Public Comment

ASUC Should Help Owner-Operated Businesses

By Matt Marks
Wednesday November 25, 2009 - 08:52:00 AM

For over 20 years three owner-operated businesses have served students in the Bear’s Lair Food Court, in the Student Union on UC Berkeley’s campus. Haitham Alloun is a Palestinian immigrant who came to UC Berkeley in 1977 as an international student, only to discontinue his studies due to the fact that he had to work long hours to support himself and his family. He owns The Coffee Spot. Ann Vu came to this country from Vietnam, and has succeeded in building her business up over two decades to become a model for many students on campus from Southeast Asia, and especially women of color. Ann owns the Vietnamese restaurant, Foods.Healthy Heavenly Foods. Arnoldo Marquez has operated El Taqueria Tacontento for five years after purchasing the business from his uncle who owned the business for 15 years before. Throughout this time students have been provided with quality food at low cost in a quick and friendly manner. 
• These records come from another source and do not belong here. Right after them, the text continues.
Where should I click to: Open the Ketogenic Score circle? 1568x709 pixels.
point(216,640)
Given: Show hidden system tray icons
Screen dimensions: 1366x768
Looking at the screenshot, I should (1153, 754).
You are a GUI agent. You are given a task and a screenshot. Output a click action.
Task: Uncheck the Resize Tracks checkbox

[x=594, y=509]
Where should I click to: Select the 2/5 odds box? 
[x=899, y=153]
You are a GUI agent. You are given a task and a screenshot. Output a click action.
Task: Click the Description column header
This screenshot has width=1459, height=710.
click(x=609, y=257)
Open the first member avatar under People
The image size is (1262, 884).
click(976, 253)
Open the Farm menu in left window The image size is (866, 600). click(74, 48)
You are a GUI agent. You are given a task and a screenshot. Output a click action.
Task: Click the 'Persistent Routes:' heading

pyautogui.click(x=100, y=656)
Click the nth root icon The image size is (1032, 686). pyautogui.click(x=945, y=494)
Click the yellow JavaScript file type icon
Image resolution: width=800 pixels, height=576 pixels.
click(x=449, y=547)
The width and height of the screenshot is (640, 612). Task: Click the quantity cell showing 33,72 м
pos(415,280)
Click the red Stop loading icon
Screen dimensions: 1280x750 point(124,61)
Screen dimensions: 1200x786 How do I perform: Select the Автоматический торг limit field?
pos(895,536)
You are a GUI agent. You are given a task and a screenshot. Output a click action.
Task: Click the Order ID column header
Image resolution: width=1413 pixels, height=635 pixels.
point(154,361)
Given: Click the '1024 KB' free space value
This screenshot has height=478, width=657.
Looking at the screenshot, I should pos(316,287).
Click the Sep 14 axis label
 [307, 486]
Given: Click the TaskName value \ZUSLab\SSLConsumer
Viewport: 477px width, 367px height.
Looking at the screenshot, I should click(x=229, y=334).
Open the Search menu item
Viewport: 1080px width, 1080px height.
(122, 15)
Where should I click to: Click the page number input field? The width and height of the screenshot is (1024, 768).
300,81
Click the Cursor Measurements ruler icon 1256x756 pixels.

Last spring, the ASUC Auxiliary and the Store Operations Board—composed of students, administrators, and faculty—decided to put these spaces up for a Request for Proposal (RFP) process where the businesses would have to compete on the open market to continue to do business at their respective locations. Due to a well-researched report that advocated for the businesses to remain—and proved much of the information at hand to be false—as well as widespread student uproar with the decision, the Board instead chose to offer contracts to the businesses. However, what has come from the contracts is blatantly unequal compared to all other contracts in the Student Union, and does not take into account the specific interests of the student body or the needs of the business owners themselves. 

The board has more than doubled the rent on two of the three businesses in the middle of this economic crisis, while making concessions to all other businesses on campus that have suffered through these hard times. While students emphasized low prices, unique and under-represented cultures, and improved ambience in the Bear’s Lair Food Court, the Board has instead imposed rents that will raise prices, advocated for “standardizing the fronts” of businesses and following “trends in the industry,” and claimed that the Board would not, and did not want the vendors to invest in the space because of the vague possibility of renovations sometime in the future. 

At this same time the Board has negotiated a long-term lease with Tully’s Coffee, the second corporation to come to the Student Union at UC Berkeley. Tully’s received a longer lease, lower rent, fewer requirements—in terms of organic options, local produce, revenue sharing—protection from competition, and rights to future coffee spaces on campus. Tully’s Coffee is touted as a solution to the economic crisis, while the Bear’s Lair Food Court vendors have been intentionally misrepresented as a “subsidy.” The facts speak otherwise. The Bear’s Lair Food Court vendors will pay more total, and more per square foot than Tully’s Coffee. While the vendors were accused time and time again over the last five years of not paying market rate, a report in 2007 stated that the vendors paid a “strong market rate.” The vendors also each pay far more in common and maintenance fees—five times what Tully’s pays—thus contributing to the salaries of custodial employees and paying their fair share into the economic engine that is UC Berkeley. While the Bear’s Lair Food Court vendors have paid, and will continue to pay their fair share, Tully’s Coffee has been made a recipient of corporate welfare. 

We have a case where the Chancellor’s appointed man, ASUC Auxiliary Director Nadesan Permaul, has manipulated students and faculty on the Store Operations Board through false information, and withholding important additional information. The members of the Board do not have the time to acquire all the pertinent information, and rely on the Director to supply them with all necessary information so that the individuals can make an informed choice that best serves the student body. What is needed is a review of all information provided to the Board concerning the Bear’s Lair Food Court, an explanation for why information that was false was continuously provided, as well as why information that contradicted previous statements was never provided to the Board.  

More importantly, what is needed is a transparent process that results in fair and equal treatment of the Bear’s Lair Food Court vendors as compared with other businesses, both small and corporate, in the Student Union. The businesses in the Bear’s Lair Food Court should pay the same amount per square foot as their corporate competition upstairs, and be given a lease of equal length. It is hypocritical to suggest that these vendors who have a long history of providing good service not be treated fairly and equitably, while there is an attempt to replace them with corporate vendors with unequal favorable treatment. Fairness and transparency are required to ensure that these hard working blue-collar minority vendors with a long-time record of serving our diverse student body, staff and stakeholders are allowed to continue to do so with a fair and equitable contract. This is the only outcome that will satisfy the students on this campus concerned with low prices, diversity, and a quality educational experience that these three vendors have worked so hard to do. 

 

Matt Marks is an undergraduate student in his last semester at UC Berkeley.